*EXTRAIT PRÉSENTÉ*:
%%
Après avoir connu un succès critique (13 prix) et public (1 131 154 entrées en France) avec « Little Miss Sunshine », le duo de réalisateurs Jonathan Dayton et Valerie Faris récidivent avec «Elle S’appelle Ruby». Opérant dans le même registre de la comédie douce-amère saupoudrée cette fois-ci de fantastique, les deux cinéastes mettent en images le brillant et original scénario écrit par l’actrice Zoe Kazan qui tient le rôle principal. Je dis «original» car, même si cette histoire est évidemment inspirée du mythe de «Frankenstein ou la Prométhée moderne», l’œuvre de Mary Shelley, et du mythe de Pygmalion et Galatée, comme l’a dit Michel Ciry : «L’originalité n’est que la vision nouvelle d’un thème éternel».
Le docteur Frankenstein du film se nomme Calvin Weir-Fields (interprété par Paul Dano), considéré comme “un génie” par le communauté littéraire après la sortie de son premier et unique roman, il est angoissé à l’idée de ne plus être à la hauteur de sa réputation. Solitaire et célibataire, les seules personnes à qui il confie son mal de vivre sont son frère et son psychiatre. Ruby Sparks apparaît à Calvin pour la première fois dans ses rêves et c’est cette muse onirique puis réelle qui sera le fruit de son inspiration retrouvée. Calvin va façonner sa création au fil des mots tapés sur sa machine à écrire, outil artisanal qui, bien qu’archaïque, est une formidable trouvaille car il accentue, à chaque lettre frappée, l’impossibilité d’un retour en arrière.
%%
*TÂCHE 1*: Recopiez, dans la critique du film « Elle s'appelle Ruby », le passage qui va de « Le docteur Frankenstein » jusqu'à « retour en arrière. » inclus.
*TÂCHE 2*: D'après la critique du film « Elle s'appelle Ruby », quel acteur interprète Calvin Weir-Fields ?

*INFORMATIONS SOURCES*:
%%
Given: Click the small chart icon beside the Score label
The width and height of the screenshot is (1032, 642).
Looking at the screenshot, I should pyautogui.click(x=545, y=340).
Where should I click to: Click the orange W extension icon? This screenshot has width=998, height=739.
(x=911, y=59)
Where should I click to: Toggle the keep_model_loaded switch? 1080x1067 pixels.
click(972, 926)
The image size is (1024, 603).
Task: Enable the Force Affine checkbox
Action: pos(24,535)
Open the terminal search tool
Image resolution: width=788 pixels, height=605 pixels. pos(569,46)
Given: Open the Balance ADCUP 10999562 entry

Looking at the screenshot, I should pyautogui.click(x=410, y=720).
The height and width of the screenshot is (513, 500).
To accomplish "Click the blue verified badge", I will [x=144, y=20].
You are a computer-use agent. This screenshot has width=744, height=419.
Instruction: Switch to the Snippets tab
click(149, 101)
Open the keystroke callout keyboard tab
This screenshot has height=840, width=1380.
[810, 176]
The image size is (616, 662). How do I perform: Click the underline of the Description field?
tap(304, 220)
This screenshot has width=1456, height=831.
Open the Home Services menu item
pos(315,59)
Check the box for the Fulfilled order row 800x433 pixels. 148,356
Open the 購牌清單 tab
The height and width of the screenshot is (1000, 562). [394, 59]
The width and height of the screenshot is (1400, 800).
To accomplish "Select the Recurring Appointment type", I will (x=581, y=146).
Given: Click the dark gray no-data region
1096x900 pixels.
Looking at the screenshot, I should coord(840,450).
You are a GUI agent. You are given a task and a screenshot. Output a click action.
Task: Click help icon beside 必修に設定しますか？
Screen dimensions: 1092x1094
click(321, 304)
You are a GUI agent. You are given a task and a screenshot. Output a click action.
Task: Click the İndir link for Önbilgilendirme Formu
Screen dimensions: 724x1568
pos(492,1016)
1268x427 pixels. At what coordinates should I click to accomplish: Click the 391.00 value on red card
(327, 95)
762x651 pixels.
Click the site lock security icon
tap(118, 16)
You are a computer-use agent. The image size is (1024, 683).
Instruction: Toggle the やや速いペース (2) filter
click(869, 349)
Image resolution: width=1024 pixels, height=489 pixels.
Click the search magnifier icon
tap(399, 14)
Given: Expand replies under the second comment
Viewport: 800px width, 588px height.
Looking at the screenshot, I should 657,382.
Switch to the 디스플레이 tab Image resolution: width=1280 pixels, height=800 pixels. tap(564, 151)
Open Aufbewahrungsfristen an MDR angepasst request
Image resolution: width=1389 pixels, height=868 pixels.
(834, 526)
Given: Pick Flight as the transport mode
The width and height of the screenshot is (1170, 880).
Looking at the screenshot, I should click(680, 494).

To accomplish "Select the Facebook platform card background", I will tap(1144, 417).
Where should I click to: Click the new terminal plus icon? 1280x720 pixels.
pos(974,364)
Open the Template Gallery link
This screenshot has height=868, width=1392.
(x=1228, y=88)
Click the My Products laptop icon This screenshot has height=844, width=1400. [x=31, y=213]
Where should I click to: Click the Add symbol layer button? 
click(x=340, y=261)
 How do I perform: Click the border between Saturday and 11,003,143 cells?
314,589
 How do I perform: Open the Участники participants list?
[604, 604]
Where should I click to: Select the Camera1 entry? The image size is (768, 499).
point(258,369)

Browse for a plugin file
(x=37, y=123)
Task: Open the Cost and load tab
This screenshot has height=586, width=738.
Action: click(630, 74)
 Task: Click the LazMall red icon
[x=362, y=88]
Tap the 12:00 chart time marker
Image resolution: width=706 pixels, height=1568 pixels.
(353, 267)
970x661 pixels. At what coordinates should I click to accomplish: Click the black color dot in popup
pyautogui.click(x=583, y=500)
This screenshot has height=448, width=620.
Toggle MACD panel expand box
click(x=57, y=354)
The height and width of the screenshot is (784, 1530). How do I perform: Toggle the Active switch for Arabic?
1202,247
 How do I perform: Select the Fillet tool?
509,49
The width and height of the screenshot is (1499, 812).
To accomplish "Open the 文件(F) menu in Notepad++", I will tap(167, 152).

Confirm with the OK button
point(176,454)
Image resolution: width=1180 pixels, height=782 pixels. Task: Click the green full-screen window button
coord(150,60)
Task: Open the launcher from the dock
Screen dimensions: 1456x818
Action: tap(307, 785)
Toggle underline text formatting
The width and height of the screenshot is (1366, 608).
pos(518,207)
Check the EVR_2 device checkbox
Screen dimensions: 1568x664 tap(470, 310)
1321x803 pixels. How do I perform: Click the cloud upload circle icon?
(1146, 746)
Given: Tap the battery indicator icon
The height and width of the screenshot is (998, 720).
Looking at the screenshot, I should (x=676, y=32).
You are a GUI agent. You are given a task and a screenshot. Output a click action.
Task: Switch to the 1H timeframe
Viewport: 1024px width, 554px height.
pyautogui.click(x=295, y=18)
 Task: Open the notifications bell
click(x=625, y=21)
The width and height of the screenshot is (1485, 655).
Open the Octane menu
%%
*SOLUTION 1*:
Le docteur Frankenstein du film se nomme Calvin Weir-Fields (interprété par Paul Dano), considéré comme “un génie” par le communauté littéraire après la sortie de son premier et unique roman, il est angoissé à l’idée de ne plus être à la hauteur de sa réputation. Solitaire et célibataire, les seules personnes à qui il confie son mal de vivre sont son frère et son psychiatre. Ruby Sparks apparaît à Calvin pour la première fois dans ses rêves et c’est cette muse onirique puis réelle qui sera le fruit de son inspiration retrouvée. Calvin va façonner sa création au fil des mots tapés sur sa machine à écrire, outil artisanal qui, bien qu’archaïque, est une formidable trouvaille car il accentue, à chaque lettre frappée, l’impossibilité d’un retour en arrière.

*SOLUTION 2*: Paul Dano.